While cutting full-time employees is typically the last resort, this next recession may, for the first time, change that dynamic forever.

The Shift From Nice-To-Have To Mission-Critical

Many fail to appreciate both the magnitude and criticality of external workers. Much has changed from twenty years ago, when these workers were referred to as “temps.” Today, the extended workforce is no longer seen as simply additive or supplemental. In fact, it is recognized as crucial and cost-effective. As a result, the size of the external workforce has grown precipitously.

Why is this the case? What has changed? The gravitas of the extended workforce changed.

Today, the extended workforce comprises almost half of the workforce. Many professionals prefer a working lifestyle that allows for experience from multiple companies, which accelerates their learning, development and compensation.

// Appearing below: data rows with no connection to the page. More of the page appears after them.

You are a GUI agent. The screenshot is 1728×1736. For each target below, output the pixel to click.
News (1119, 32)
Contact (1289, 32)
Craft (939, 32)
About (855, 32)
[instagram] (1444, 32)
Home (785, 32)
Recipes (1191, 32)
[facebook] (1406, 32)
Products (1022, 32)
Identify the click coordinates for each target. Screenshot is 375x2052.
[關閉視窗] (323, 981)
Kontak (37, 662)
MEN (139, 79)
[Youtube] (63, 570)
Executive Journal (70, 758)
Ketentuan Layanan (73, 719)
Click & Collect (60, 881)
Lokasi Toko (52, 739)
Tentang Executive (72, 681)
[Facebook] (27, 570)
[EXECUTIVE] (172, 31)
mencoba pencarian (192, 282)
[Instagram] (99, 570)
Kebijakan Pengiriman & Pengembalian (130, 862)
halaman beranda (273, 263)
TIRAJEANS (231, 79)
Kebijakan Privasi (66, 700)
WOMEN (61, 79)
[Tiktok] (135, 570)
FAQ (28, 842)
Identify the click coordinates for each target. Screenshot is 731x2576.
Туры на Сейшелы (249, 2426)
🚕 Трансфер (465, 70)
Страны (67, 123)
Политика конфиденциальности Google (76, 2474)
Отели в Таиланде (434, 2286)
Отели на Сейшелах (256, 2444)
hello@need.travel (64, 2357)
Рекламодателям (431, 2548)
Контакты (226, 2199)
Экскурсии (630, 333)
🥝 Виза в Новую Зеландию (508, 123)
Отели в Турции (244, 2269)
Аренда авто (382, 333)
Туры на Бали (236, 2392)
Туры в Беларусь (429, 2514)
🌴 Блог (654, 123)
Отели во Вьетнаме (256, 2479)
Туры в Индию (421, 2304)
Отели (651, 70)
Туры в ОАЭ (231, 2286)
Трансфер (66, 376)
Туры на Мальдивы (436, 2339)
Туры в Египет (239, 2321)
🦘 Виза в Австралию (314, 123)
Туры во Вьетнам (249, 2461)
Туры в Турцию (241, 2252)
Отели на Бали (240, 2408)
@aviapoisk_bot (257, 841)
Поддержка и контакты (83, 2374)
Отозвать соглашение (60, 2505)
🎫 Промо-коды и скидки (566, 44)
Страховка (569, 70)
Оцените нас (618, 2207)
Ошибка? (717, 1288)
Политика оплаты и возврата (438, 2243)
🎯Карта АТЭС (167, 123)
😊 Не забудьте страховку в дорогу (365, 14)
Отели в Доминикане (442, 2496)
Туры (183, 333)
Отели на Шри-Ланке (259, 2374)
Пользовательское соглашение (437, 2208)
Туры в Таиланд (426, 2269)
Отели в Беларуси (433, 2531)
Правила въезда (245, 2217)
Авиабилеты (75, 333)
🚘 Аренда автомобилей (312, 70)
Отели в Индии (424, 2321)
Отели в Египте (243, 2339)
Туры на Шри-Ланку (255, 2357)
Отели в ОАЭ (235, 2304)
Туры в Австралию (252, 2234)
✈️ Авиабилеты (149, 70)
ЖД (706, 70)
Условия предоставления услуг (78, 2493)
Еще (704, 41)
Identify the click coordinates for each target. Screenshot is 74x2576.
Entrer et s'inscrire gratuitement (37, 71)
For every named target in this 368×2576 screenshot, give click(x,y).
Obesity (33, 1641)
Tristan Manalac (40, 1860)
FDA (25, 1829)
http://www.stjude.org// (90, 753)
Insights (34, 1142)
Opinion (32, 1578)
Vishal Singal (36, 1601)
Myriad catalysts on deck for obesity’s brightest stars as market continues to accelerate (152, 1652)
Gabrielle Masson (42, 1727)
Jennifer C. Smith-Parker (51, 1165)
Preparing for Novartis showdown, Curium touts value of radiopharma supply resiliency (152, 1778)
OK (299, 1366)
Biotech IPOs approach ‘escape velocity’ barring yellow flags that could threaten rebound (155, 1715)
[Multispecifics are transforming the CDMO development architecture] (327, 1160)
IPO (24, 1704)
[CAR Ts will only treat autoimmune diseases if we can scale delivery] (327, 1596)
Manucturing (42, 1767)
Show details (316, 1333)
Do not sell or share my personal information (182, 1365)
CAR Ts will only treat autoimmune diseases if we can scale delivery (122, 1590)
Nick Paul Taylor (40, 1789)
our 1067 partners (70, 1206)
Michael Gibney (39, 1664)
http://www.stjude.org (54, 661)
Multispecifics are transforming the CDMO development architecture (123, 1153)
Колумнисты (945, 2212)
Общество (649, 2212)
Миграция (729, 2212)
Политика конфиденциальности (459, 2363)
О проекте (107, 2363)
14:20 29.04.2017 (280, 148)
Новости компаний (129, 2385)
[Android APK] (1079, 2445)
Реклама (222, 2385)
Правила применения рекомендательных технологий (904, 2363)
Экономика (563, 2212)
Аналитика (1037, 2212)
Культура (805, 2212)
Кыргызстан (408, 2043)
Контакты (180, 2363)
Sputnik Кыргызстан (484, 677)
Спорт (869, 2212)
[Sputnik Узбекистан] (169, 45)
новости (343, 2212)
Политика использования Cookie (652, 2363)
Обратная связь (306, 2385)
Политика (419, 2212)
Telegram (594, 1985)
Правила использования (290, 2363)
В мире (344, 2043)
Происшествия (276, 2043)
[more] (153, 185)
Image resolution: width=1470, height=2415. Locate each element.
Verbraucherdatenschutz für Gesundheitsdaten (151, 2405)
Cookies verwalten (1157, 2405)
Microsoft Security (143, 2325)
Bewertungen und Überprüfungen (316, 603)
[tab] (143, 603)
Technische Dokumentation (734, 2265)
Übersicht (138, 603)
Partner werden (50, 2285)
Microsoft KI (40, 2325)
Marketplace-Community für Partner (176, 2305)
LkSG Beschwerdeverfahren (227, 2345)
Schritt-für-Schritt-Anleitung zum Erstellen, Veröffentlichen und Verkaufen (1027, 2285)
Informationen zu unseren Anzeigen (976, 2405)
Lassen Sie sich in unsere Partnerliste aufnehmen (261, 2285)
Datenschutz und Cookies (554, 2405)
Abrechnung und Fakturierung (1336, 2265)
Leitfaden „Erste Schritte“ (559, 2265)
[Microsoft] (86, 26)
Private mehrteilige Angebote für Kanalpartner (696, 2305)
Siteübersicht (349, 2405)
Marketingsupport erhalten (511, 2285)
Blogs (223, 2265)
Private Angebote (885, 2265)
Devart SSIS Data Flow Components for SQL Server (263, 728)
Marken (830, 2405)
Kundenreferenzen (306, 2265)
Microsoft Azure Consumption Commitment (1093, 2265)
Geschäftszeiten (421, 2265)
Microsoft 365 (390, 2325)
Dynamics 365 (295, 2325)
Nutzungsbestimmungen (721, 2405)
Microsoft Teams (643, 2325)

Of course, the pandemic introduced the pervasiveness of “work from home” and thus, even more workers left their full-time jobs for “gig” work. More and more knowledge workers have entered the extended workforce, thus changing the composition of this talent pool. So, while there are both more workers overall as well as more types of skills in this pool, that alone hasn’t created the prominence the external workforce now enjoys.

Surges in demand for talent forced companies to pay more attention to this labor source. McKinsey warned us of the “War for Talent” in 2001. The labor shortage across just about all industries reinforces McKinsey’s position. Hospitality, manufacturing and healthcare are among the sectors struggling most to hire talent. As a result, many have realized that leveraging the external workforce is a great solution.

The Financial Impact Of The Extended Workforce

While this has happened, our CFOs have taken notice and come to appreciate the financial implications to their P&L. Tapping into external labor has proven to be a sound and flexible model, one that can easily scale up or down. Companies don’t have to pay benefits or work through complicated and messy severance scenarios when it’s time to part ways.

The benefits of this very model, coupled with its newfound level of popularity, may indeed change the way companies look at labor cost-cutting measures during the next recession. External workers may not be first to go.

The shadow workforce is no longer in the shadow. The Great Resignation and wage inflation vexes companies as they witness both labor costs and attrition numbers increase. Instead of hiring a data science department, for example, a company may engage with an AI consulting company and pay simply for a deliverable. The business unit receives what it needs and HR and finance aren’t constantly struggling to meet the demands of resignations and demands for higher pay.

The flexibility and efficacy of the model is such that it is highly likely that on the precipice of this next recession—whenever it comes—we will see a change in the playbook. We will see, in some cases, a swapping of pages, and full-time employees may be let go before those in the extended workforce. Working leaner is always a goal. Some will view this recession as an opportunity to change the model altogether, both in the recession and in the boom.